Your physical health affects your mental health; your spiritual strength affects your social/emotional strength. As you improve in one dimension, you increase your ability in other dimensions as well. The more proactive you are (habit 1), the more effectively you can exercise personal leadership (habit 2) and management (habit 3) in your life. The more effectively you manage your life (habit 3), the more Quadrant II renewing activities you can do (habit 7). The more you seek to first understand (habit 5), the more effectively you can go for synergistic Win/Win solutions (habits 4 and 6). The more you improve in any of the habits that lead to independence (habits 1, 2 and 3), the more effective you will be in interdependent situations (habits 4, 5 and 6). And renewal (habit 7) is the process of renewing all the habits.

The voice of conscience is so delicate that it is easy to stifle it: but it is also so clear that it is impossible to mistake it. Training and educating the conscience, however, requires even greater concentration, more balanced discipline, more consistently honest living. Once we are self-aware, we must choose purposes and principles to live by; otherwise the vacuum will be filled, and we will lose our self-awareness and become like groveling animals who live primarily for survival and propagation. An increasingly educated conscience will propel us along the path of personal freedom, security, wisdom and power. To keep progressing, we must learn, commit and do – learn, commit and do – and learn, commit and do.
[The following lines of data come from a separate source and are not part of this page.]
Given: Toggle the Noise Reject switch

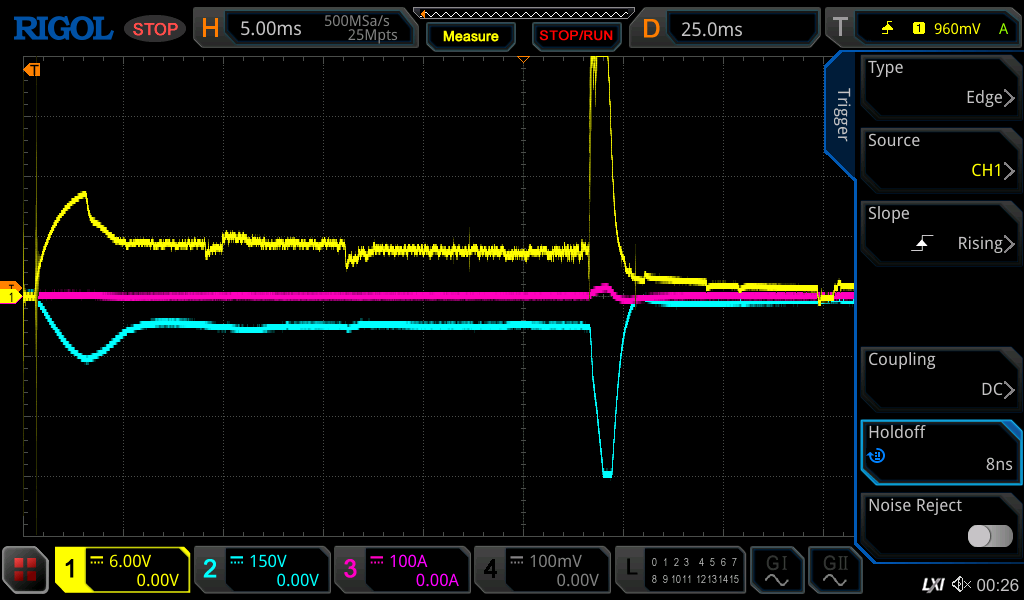Looking at the screenshot, I should tap(989, 536).
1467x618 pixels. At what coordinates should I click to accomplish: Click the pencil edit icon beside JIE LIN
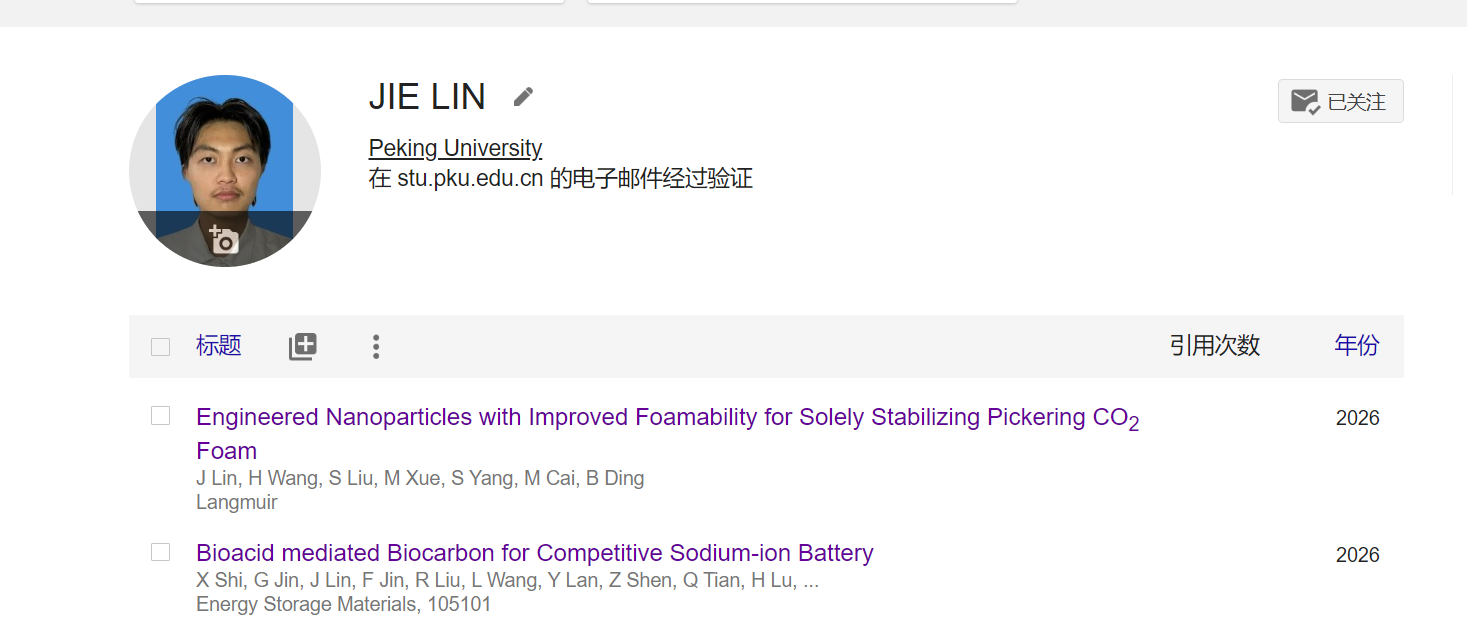(x=523, y=97)
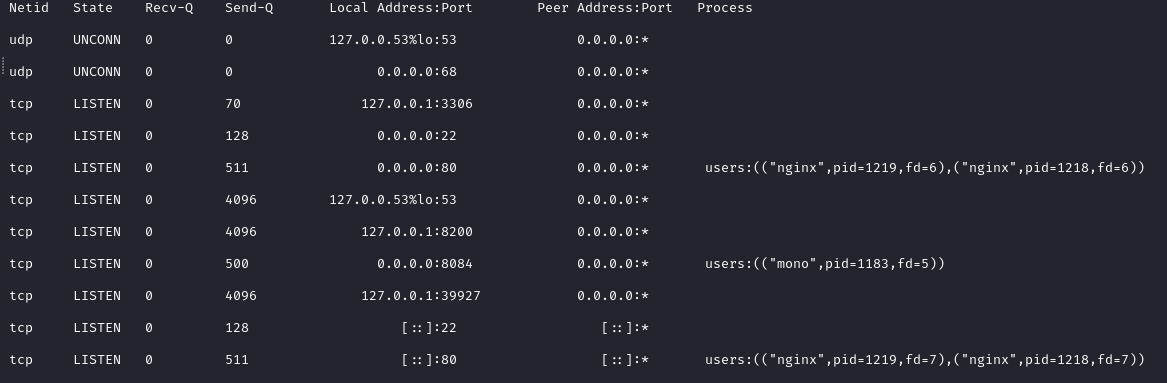The height and width of the screenshot is (383, 1167).
Task: Click the nginx fd=7 process entry
Action: 924,359
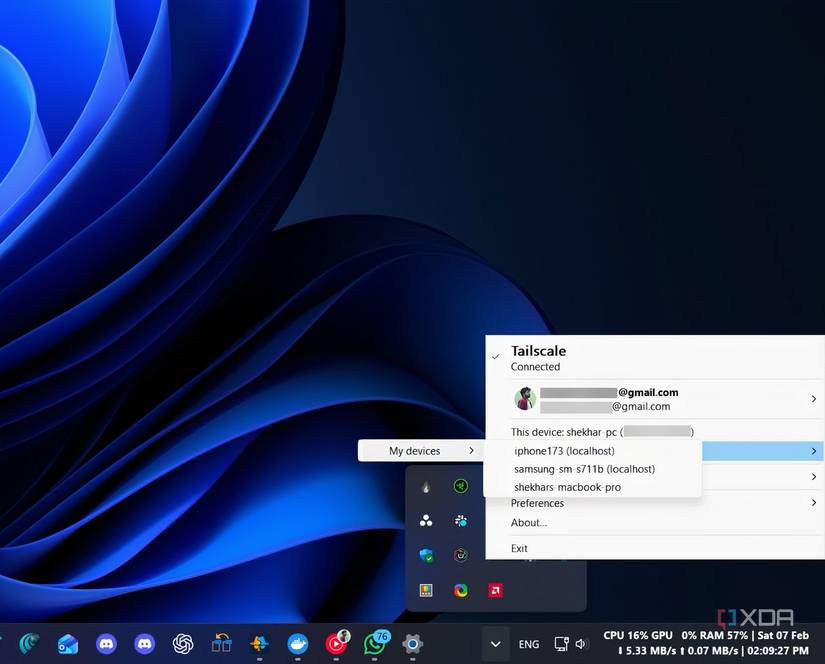This screenshot has height=664, width=825.
Task: Open the volume control in system tray
Action: point(581,644)
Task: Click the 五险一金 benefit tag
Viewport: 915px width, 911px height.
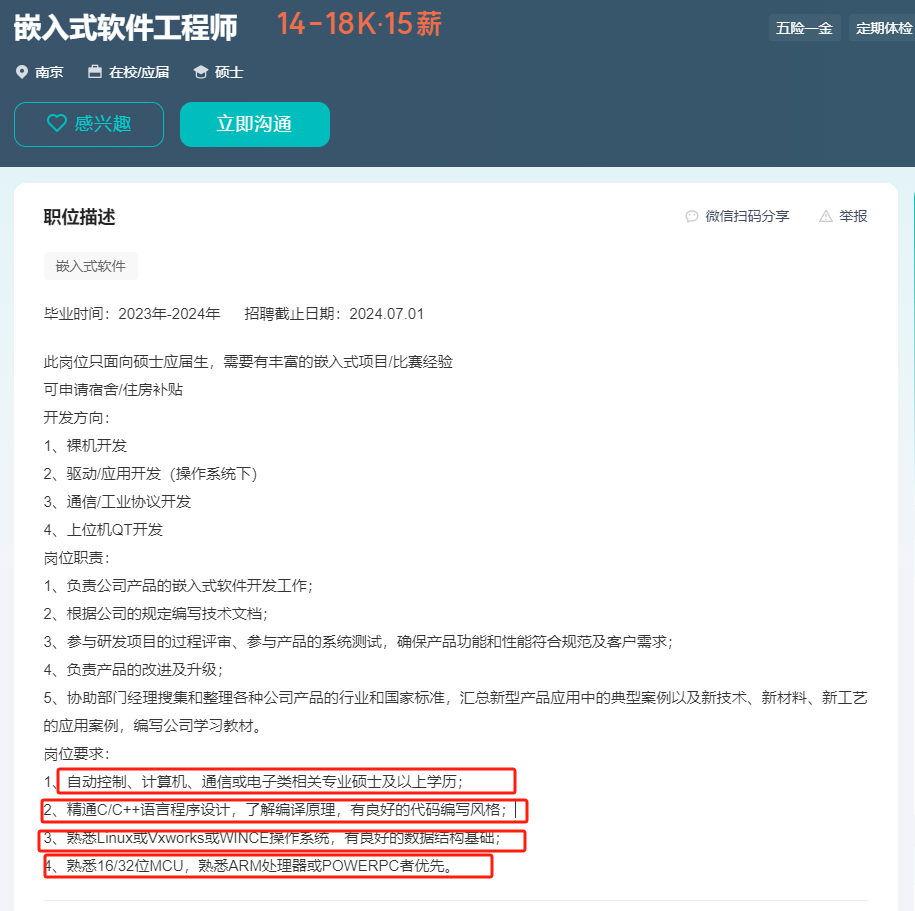Action: 804,28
There is a gap between stimulus and response, and that the key to both our growth and happiness is how we use that space. An exciting adventure into our inner worlds found it to be more exciting, more fascinating, more absorbing, more compelling, more filled with discovery and insight than anything we’d ever known in the outside world. I had never been so critical as to rupture the relationship, but when you’re trying to cultivate a beautiful unified relationship, any divisive issue is important. Even seemingly trivial things often have roots in deep emotional experiences. To deal only with the superficial trivia without seeing the deeper, more tender issues is to trample on the sacred ground of another’s heart. The key to staying in love is to talk particularly about feelings. Try to communicate with your partner several times every day, even when you are traveling. When you begin to work from inside out, we were able to build relationship of trust and openness and to resolve dysfunctional differences in a deep and lasting way that never could have come by working from the outside in. Quadrant II activity is communicating deeply with each other. Understanding the power of scripting, we felt a renewed desire to do everything we could to make certain that what we passed on to future generations, by both precept and example, was based correct principles.

There is a transcendent power in a strong intergenerational family. There are only two lasting bequests we can give our children – one is roots, the other wings. He who cannot change the very fabric of this thought will never be able to change reality, and will never, therefore, make any progress. Achieving unity -oneness – with ourselves, with our loved ones, with our friends and working associates, is the highest and best and most delicious fruit of the seven habits. We know how precious and fragile unity is. As we plant the seed and patiently weed and nourish it, we begin to feel the excitement of real growth and eventually taste the incomparably delicious fruits of a congruent, effective life. Values govern people’s behavior but principles govern the consequences of those behaviors.